LUXE

Jérôme de Witt: «Une vente nous priverait de notre spécificité»

Jérôme de Witt se retire de la direction de la marque horlogère éponyme.

Jérôme de Witt, arrière-petit-fils de Léopold II de Belgique et fondateur de la marque De Witt installée à Meyrin, cède la direction opérationnelle à Nathalie Veysset, 34 ans, formée chez Credit Suisse. Claude-Daniel Proellochs quitte l'entreprise.

Le Temps: Pourquoi vous êtes-vous séparé de Claude-Daniel Proellochs?

Jérôme de Witt: Depuis nos débuts en 2002 nous avons eu recours à des consultants. D'abord avec Max Büsser, puis Claude-Daniel Proellochs. Lorsque ce dernier a quitté Vacheron Constantin et qu'il a accepté de nous rejoindre, j'ai vu cela comme une chance. Il m'a beaucoup aidé, à force d'échange d'idées. Cela m'a permis de forger une ligne de conduite. Cette collaboration de deux ans est aujourd'hui arrivée à son terme.

- Et pourquoi céder la direction opérationnelle?

- Trop de marques de luxe s'incarnent par le nom de leur propriétaire. Mon rôle est de donner à cette marque une culture qui soit une garantie de qualité pour le client. Après cela, l'œuvre est collective. Je suis déjà très présent dans cette maison, et je vais le rester à ma façon. Vient un moment où il faut savoir se retirer.

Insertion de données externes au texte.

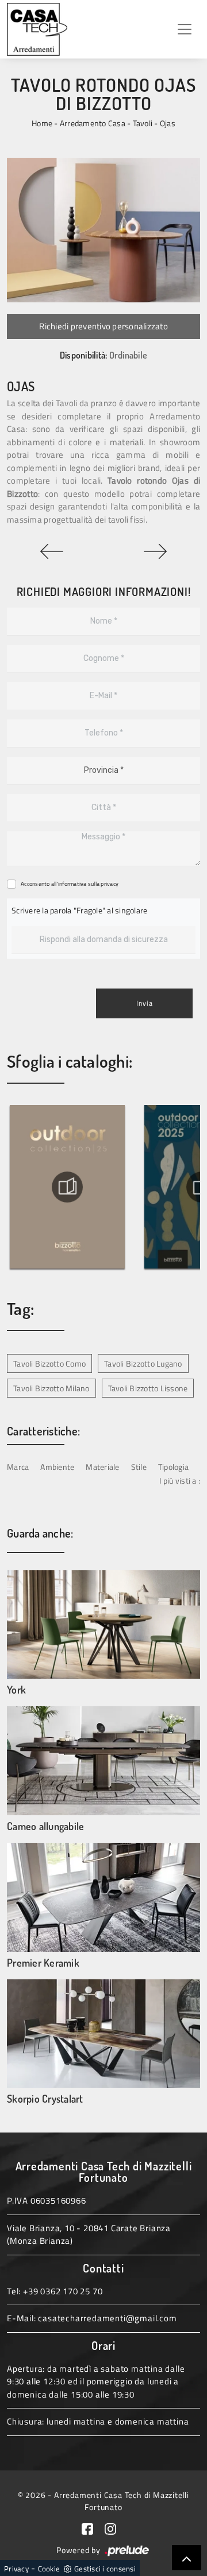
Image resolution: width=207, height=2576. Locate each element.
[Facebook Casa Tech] (93, 2528)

- Avec 2000 pièces produites et 80 employés, comment se présentent vos résultats?

- Nous sommes à l'équilibre. Mais jamais un franc n'est sorti de l'entreprise et tout y est réinvesti.

- Jusqu'à quand? Jusqu'à une vente à un grand groupe?

- Non. Une vente priverait la marque de sa spécificité. Il existe toutes sortes d'opportunités de financement, et il y a beaucoup d'argent à investir malgré la crise. Le défi est d'assurer la croissance. Nous fonctionnons sur le principe de la fondation, comme d'autres marques, ce qui ne nous impose pas les mêmes rendements.

Notre but est la croissance, l'épanouissement et la qualité du produit.

- Jusqu'où pouvez-vous augmenter votre production tout en restant dans le créneau de l'exclusif?

- Nous comptons sur des petites séries, de 200 à 250 pièces. Dans l'ensemble, je ne crois pas que nous puissions dépasser les 4000 pièces par an en restant fidèles à notre spécificité - totalement anti-économique - qui est de dédier à un horloger une montre.

- Quelle influence a eu votre origine sur votre parcours?

- Je viens d'un milieu où, d'abord, il n'était pas question de travailler. C'était une éducation très stricte, qui m'a donné une notion du luxe particulière. Elle a aussi eu l'effet d'un rempart. Le jour où vous en sortez, vous êtes sans défense.